Basically what the AI does is "crawl" along a basic ruleset given by the programmer. I add things such as misfourtunes and calamaties and the AI randomly tries things to escape the bad states. It keeps a count of failures and successes, and then rules out the things that fail and weight the rest as being good or not. The skinny is that it learns what not to do and what to do for a given state.

The -1's you see are "disabled" nodes, they never fire. It takes 5 failures for a node to be deactivated.

The others are the weights, which is 1/3rd the actual success rate of that node for leaving the state. When picking between successful actions the bot makes a random number that is the sum of all the weights + 1 each weight. The bot then uses that random number as a "slider", so to speak, to choose the right action. For example(refer to the screenshot):
The sum of "Normal" actions + 1x4 is 22 (-1's aren't factored).
Let's say the random number is 8.

The action is Normal_Jump. Here's why.

The range for Normal_Move is 1..3 (weight + 1), the range for Normal_Jump is 4..12 and so on. So ranked by fitness the bigger the weight, the bigger the chance of the node being picked.

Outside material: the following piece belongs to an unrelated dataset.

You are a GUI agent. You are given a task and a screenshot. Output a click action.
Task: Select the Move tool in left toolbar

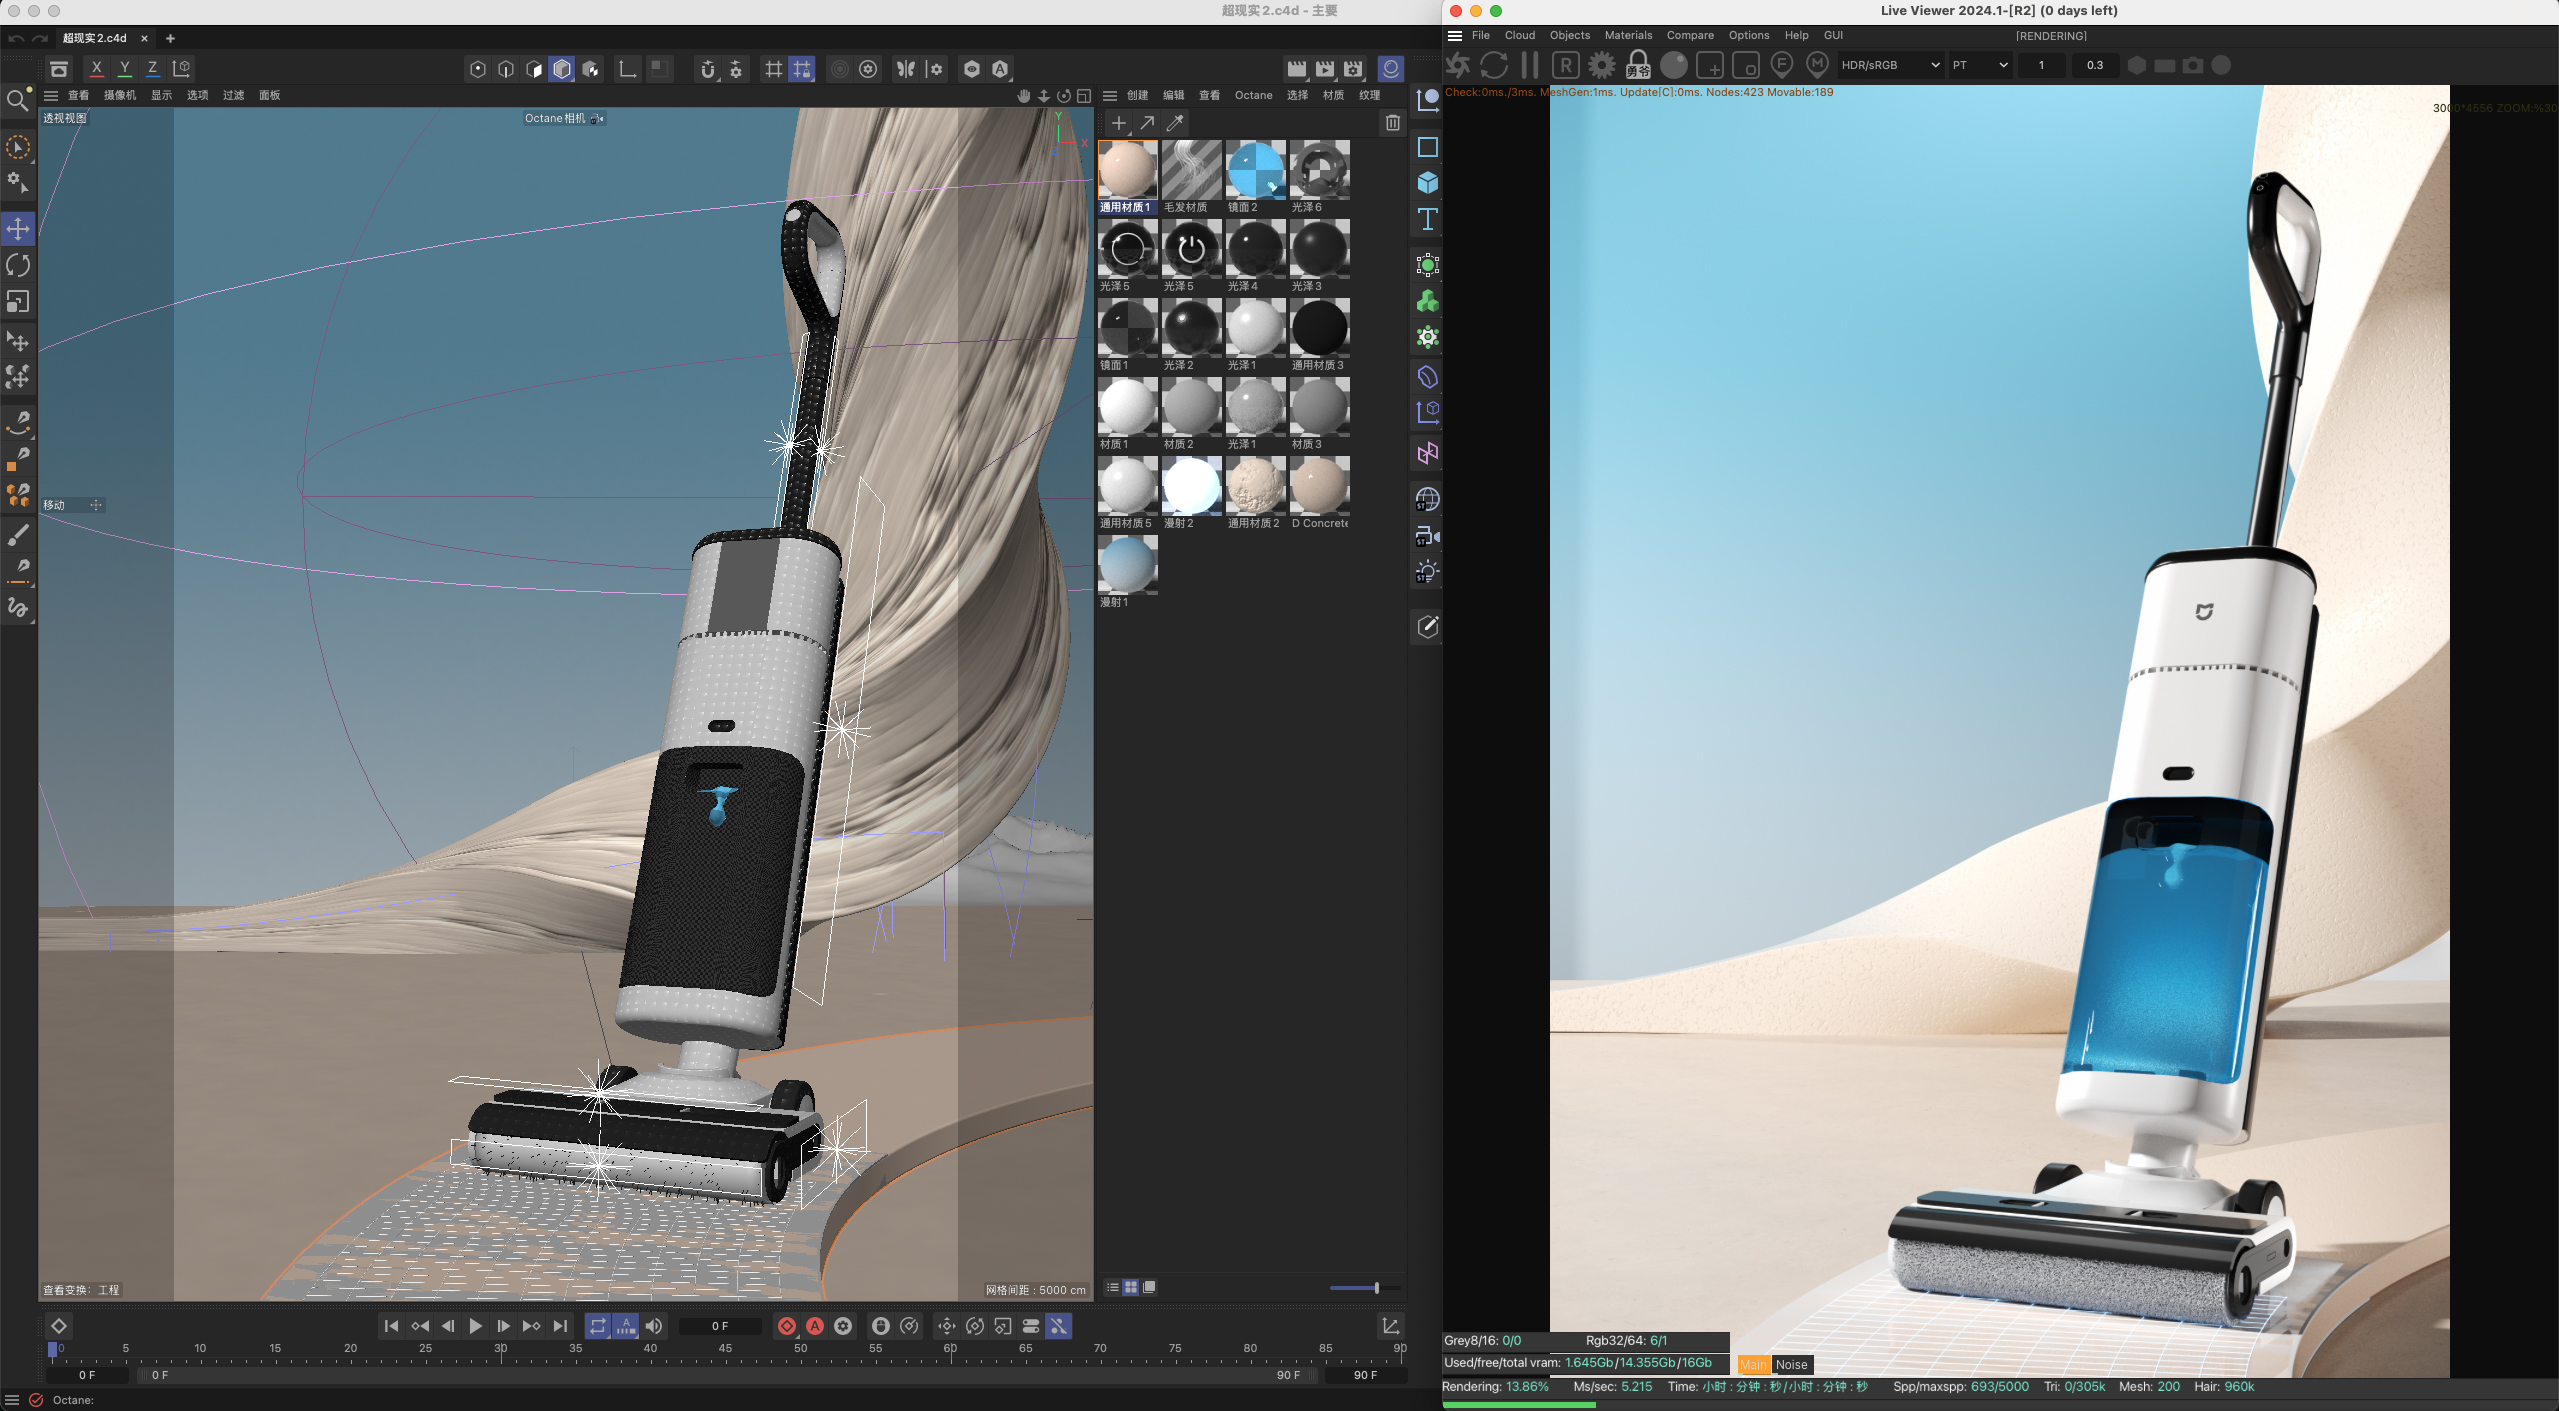18,229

So if you were to add a state, you'd (with this code specifically) name it and specify the actions that make it possible to escape that state. As I said it was a blind shot for me and I cut many corners, so it's 90% hardcoded in the definitions.

QUICK FYI: The Bot State shows the current state, not the one that the action was previously based on. So if it says "Hurt" yet it successfully did nothing (weighted -1) then you know that it was in either Normal/Moving, not actually hurt the previous state.